L’homme qui, indépendamment de sa volonté, est à l’origine de cette crise, s’est dit prêt à se rendre à Taïwan pour y être traduit en justice.

M. Chan purge actuellement une courte peine d’emprisonnement à Hong Kong après avoir été reconnu coupable plus tôt du vol de biens appartenant à sa petite amie.

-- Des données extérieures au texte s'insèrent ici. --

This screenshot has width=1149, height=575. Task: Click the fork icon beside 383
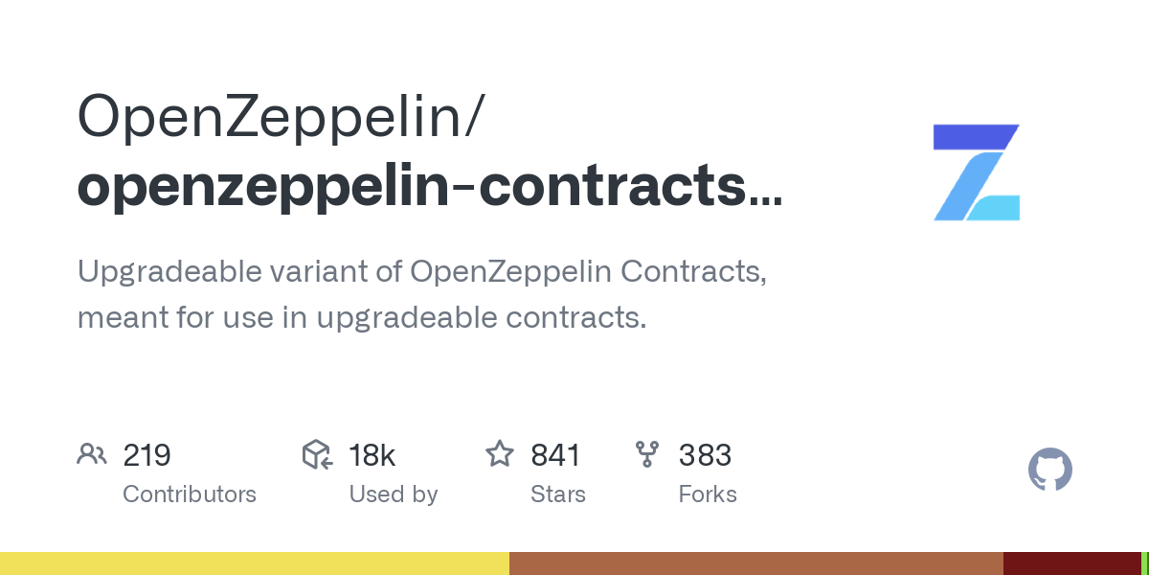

Lors du procès, il n’avait pas contesté le meurtre de Poon Hiu-wing.

Il doit être libéré la semaine prochaine.  

Le révérend Peter Koon, membre du clergé anglican, lui a rendu régulièrement visite en prison et selon lui, M. Chan s’est dit prêt à se rendre aux autorités taïwanaises.

« Je crois qu’il tiendra parole », a déclaré M. Koon à l’AFP, ajoutant que l’accusé avait pris des avocats taïwanais et s’était converti au christianisme en prison.

« Il a fait part de son profond regret vis-à-vis de la famille de la victime et s’est dit désolé d’avoir causé de tels problèmes à Hong Kong », a ajouté M. Koon, qualifiant la décision de l’accusé de « courageuse ».

À Taïwan, le meurtre est passible de la peine de mort, mais le pasteur a affirmé que M. Chan devrait échapper à cette sentence s’il se rendait volontairement aux autorités.

Cette déclaration intervient à la veille de vingtième week-end consécutif de manifestations à Hong Kong.

Vendredi soir, des milliers de manifestants ont formé des chaines humaines devant de nombreuses stations de métro pour protester contre le recours par les autorités à une loi datant de l’époque coloniale, qui interdit le port de masques dissimulant le visage lors de manifestations.

PHOTO KIN CHEUNG, ASSOCIATED PRESS

De nombreux participants à la manifestation de vendredi soir ont défié cette interdiction en cachant leur visage.

Yu Law, 33 ans, a confectionné un masque en forme de caméra pour aller manifester dans le quartier de Tsim Sha Tsui.  

« Si nous ne défilons pas maintenant, nous n’en aurons peut-être pas la possibilité à l’avenir », a-t-elle dit à l’AFP.

Vendredi, la police n’a pas autorisé une manifestation devant se tenir dimanche, et à laquelle a appelé le Front civil des droits de l’homme (FCDH).